Your instructions — Search the records for "This" and copy each line that holds it.

Data entries:
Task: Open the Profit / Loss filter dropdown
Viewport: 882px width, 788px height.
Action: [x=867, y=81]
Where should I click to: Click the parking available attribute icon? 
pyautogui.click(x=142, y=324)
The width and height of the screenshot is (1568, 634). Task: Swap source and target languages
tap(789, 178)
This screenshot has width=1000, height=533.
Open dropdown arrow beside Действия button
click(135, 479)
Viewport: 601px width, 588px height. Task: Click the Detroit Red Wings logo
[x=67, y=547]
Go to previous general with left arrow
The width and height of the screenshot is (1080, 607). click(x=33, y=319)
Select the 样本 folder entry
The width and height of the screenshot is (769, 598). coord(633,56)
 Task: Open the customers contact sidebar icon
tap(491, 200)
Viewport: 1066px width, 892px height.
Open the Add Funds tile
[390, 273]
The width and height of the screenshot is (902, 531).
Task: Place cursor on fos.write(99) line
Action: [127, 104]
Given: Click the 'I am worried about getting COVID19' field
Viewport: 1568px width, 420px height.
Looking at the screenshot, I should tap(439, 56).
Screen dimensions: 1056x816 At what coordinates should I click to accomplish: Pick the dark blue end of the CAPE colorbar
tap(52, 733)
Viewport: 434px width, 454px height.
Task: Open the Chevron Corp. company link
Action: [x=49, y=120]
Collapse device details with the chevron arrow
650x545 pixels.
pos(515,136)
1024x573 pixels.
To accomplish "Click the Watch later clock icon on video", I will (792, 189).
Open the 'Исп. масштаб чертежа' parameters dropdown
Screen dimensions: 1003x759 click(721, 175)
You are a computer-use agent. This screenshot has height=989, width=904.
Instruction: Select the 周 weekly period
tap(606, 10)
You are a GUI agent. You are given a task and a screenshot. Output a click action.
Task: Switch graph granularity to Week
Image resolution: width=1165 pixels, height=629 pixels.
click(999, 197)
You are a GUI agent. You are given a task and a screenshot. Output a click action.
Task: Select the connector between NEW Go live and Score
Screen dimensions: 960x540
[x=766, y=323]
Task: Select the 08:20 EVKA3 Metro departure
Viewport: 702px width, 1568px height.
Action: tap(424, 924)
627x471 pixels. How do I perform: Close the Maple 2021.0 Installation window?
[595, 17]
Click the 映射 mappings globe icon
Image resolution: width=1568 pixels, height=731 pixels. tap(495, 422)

Your solution —
This screenshot has width=1000, height=533.
You are a computer-use agent. This screenshot has height=989, width=904.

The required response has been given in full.